- **Your goal**: Copy the records below character for character.

- **Data for analysis**:
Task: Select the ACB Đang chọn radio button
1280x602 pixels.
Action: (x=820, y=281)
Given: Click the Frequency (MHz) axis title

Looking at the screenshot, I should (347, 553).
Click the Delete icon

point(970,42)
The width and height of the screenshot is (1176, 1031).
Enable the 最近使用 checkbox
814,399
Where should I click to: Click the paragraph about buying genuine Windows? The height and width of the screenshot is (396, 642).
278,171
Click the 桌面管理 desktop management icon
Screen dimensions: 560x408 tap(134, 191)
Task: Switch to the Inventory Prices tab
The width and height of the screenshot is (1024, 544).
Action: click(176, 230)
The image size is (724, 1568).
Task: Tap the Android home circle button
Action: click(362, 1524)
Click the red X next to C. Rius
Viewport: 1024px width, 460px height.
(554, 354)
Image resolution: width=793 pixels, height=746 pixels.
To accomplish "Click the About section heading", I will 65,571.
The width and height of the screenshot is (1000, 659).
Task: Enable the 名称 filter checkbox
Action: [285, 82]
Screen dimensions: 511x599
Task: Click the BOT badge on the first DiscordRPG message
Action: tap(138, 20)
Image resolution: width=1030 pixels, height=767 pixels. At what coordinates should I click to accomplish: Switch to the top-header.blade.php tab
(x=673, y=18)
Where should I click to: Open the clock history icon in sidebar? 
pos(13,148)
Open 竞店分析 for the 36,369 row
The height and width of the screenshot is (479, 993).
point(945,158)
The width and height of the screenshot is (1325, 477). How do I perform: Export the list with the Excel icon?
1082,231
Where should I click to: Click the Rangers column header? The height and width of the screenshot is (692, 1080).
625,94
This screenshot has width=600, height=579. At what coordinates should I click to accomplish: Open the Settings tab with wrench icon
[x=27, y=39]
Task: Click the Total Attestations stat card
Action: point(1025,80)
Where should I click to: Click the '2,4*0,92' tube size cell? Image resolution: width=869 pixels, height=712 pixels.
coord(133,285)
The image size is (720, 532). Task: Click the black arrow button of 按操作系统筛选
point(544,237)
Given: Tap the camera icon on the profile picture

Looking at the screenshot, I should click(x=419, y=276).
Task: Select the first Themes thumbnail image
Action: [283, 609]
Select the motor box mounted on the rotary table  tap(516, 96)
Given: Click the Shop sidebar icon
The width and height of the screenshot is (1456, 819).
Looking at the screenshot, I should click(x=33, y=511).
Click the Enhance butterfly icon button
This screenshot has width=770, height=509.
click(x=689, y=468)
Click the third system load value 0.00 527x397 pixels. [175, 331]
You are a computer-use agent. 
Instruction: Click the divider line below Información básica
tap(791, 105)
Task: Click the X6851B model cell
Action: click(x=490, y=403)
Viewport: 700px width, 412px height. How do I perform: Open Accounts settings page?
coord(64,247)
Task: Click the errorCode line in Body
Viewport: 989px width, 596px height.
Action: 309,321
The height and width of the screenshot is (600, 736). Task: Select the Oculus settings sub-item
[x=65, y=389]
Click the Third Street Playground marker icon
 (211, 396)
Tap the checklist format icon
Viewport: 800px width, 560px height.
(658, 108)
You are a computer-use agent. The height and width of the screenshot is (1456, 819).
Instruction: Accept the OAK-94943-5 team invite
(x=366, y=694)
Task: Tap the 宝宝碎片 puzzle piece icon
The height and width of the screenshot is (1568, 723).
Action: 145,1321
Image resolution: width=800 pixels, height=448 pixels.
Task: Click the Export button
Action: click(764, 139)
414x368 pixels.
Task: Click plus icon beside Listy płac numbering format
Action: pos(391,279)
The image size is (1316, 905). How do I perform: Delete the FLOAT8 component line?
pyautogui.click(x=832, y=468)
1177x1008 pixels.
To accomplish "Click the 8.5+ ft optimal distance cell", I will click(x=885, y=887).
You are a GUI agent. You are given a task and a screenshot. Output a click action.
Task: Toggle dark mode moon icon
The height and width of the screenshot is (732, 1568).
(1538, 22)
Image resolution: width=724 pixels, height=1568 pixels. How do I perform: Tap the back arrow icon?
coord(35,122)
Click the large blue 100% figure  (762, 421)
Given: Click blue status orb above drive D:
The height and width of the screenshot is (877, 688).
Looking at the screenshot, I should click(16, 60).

- **Final answer**:
Task: Select the ACB Đang chọn radio button
1280x602 pixels.
Action: (x=820, y=281)
Given: Click the Frequency (MHz) axis title

Looking at the screenshot, I should (347, 553).
Click the Delete icon

point(970,42)
The width and height of the screenshot is (1176, 1031).
Enable the 最近使用 checkbox
814,399
Where should I click to: Click the paragraph about buying genuine Windows? The height and width of the screenshot is (396, 642).
278,171
Click the 桌面管理 desktop management icon
Screen dimensions: 560x408 tap(134, 191)
Task: Switch to the Inventory Prices tab
The width and height of the screenshot is (1024, 544).
Action: click(176, 230)
The image size is (724, 1568).
Task: Tap the Android home circle button
Action: click(362, 1524)
Click the red X next to C. Rius
Viewport: 1024px width, 460px height.
(554, 354)
Image resolution: width=793 pixels, height=746 pixels.
To accomplish "Click the About section heading", I will 65,571.
The width and height of the screenshot is (1000, 659).
Task: Enable the 名称 filter checkbox
Action: [285, 82]
Screen dimensions: 511x599
Task: Click the BOT badge on the first DiscordRPG message
Action: tap(138, 20)
Image resolution: width=1030 pixels, height=767 pixels. At what coordinates should I click to accomplish: Switch to the top-header.blade.php tab
(x=673, y=18)
Where should I click to: Open the clock history icon in sidebar? 
pos(13,148)
Open 竞店分析 for the 36,369 row
The height and width of the screenshot is (479, 993).
point(945,158)
The width and height of the screenshot is (1325, 477). How do I perform: Export the list with the Excel icon?
1082,231
Where should I click to: Click the Rangers column header? The height and width of the screenshot is (692, 1080).
625,94
This screenshot has width=600, height=579. At what coordinates should I click to accomplish: Open the Settings tab with wrench icon
[x=27, y=39]
Task: Click the Total Attestations stat card
Action: point(1025,80)
Where should I click to: Click the '2,4*0,92' tube size cell? Image resolution: width=869 pixels, height=712 pixels.
coord(133,285)
The image size is (720, 532). Task: Click the black arrow button of 按操作系统筛选
point(544,237)
Given: Tap the camera icon on the profile picture

Looking at the screenshot, I should click(x=419, y=276).
Task: Select the first Themes thumbnail image
Action: [283, 609]
Select the motor box mounted on the rotary table  tap(516, 96)
Given: Click the Shop sidebar icon
The width and height of the screenshot is (1456, 819).
Looking at the screenshot, I should click(x=33, y=511).
Click the Enhance butterfly icon button
This screenshot has width=770, height=509.
click(x=689, y=468)
Click the third system load value 0.00 527x397 pixels. [175, 331]
You are a computer-use agent. 
Instruction: Click the divider line below Información básica
tap(791, 105)
Task: Click the X6851B model cell
Action: click(x=490, y=403)
Viewport: 700px width, 412px height. How do I perform: Open Accounts settings page?
coord(64,247)
Task: Click the errorCode line in Body
Viewport: 989px width, 596px height.
Action: 309,321
The height and width of the screenshot is (600, 736). Task: Select the Oculus settings sub-item
[x=65, y=389]
Click the Third Street Playground marker icon
 (211, 396)
Tap the checklist format icon
Viewport: 800px width, 560px height.
(658, 108)
You are a computer-use agent. The height and width of the screenshot is (1456, 819).
Instruction: Accept the OAK-94943-5 team invite
(x=366, y=694)
Task: Tap the 宝宝碎片 puzzle piece icon
The height and width of the screenshot is (1568, 723).
Action: 145,1321
Image resolution: width=800 pixels, height=448 pixels.
Task: Click the Export button
Action: click(764, 139)
414x368 pixels.
Task: Click plus icon beside Listy płac numbering format
Action: pos(391,279)
The image size is (1316, 905). How do I perform: Delete the FLOAT8 component line?
pyautogui.click(x=832, y=468)
1177x1008 pixels.
To accomplish "Click the 8.5+ ft optimal distance cell", I will click(x=885, y=887).
You are a GUI agent. You are given a task and a screenshot. Output a click action.
Task: Toggle dark mode moon icon
The height and width of the screenshot is (732, 1568).
(1538, 22)
Image resolution: width=724 pixels, height=1568 pixels. How do I perform: Tap the back arrow icon?
coord(35,122)
Click the large blue 100% figure  (762, 421)
Given: Click blue status orb above drive D:
The height and width of the screenshot is (877, 688).
Looking at the screenshot, I should click(16, 60).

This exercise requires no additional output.